Number of lines with "Properties" in the data: give that figure by itself.

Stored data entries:
----------------

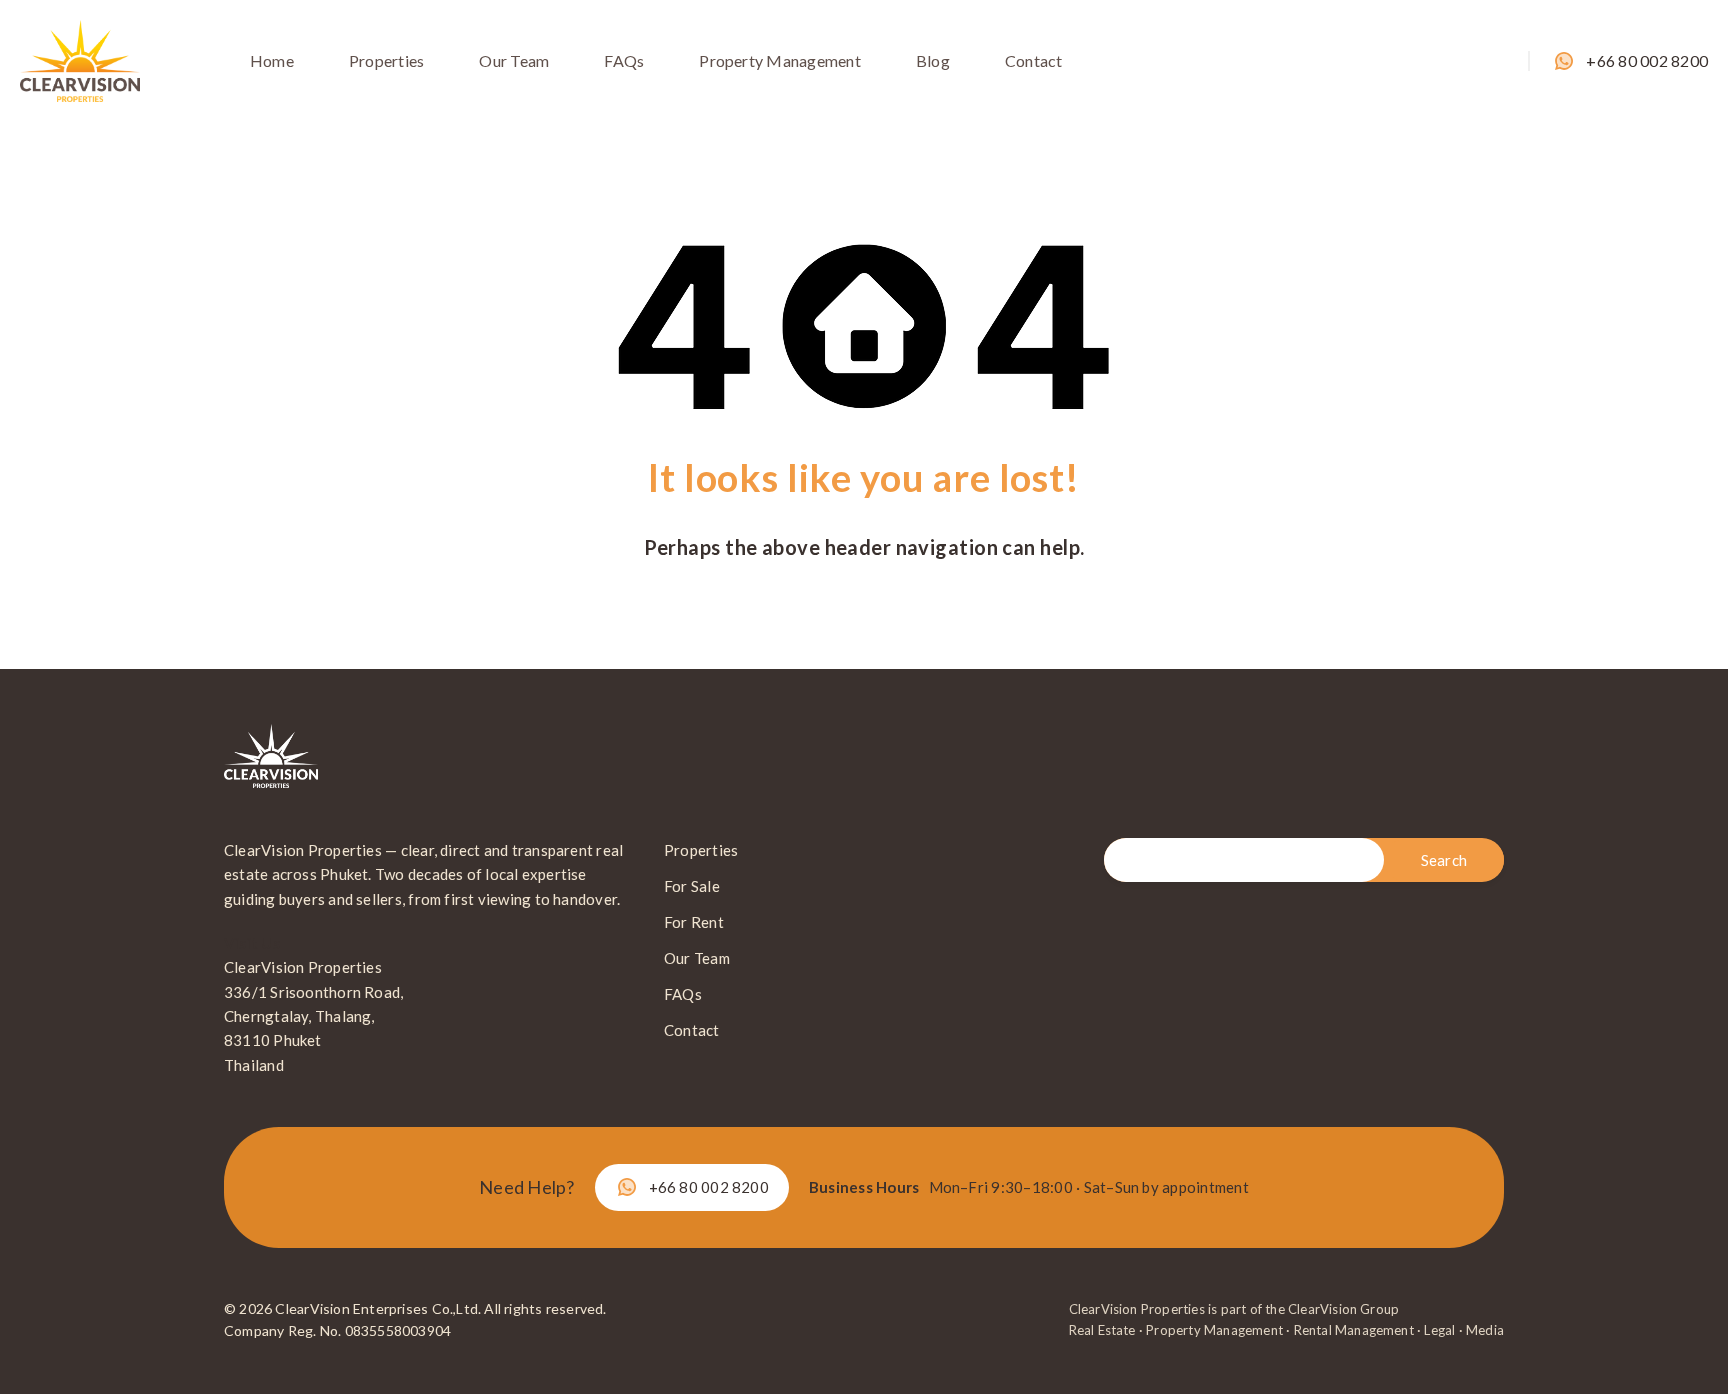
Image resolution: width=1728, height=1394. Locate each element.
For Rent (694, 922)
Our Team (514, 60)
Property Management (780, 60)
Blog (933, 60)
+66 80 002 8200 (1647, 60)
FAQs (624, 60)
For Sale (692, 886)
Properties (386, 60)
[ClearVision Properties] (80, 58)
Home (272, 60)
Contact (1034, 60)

----------------

**RESPONSE BELOW**
2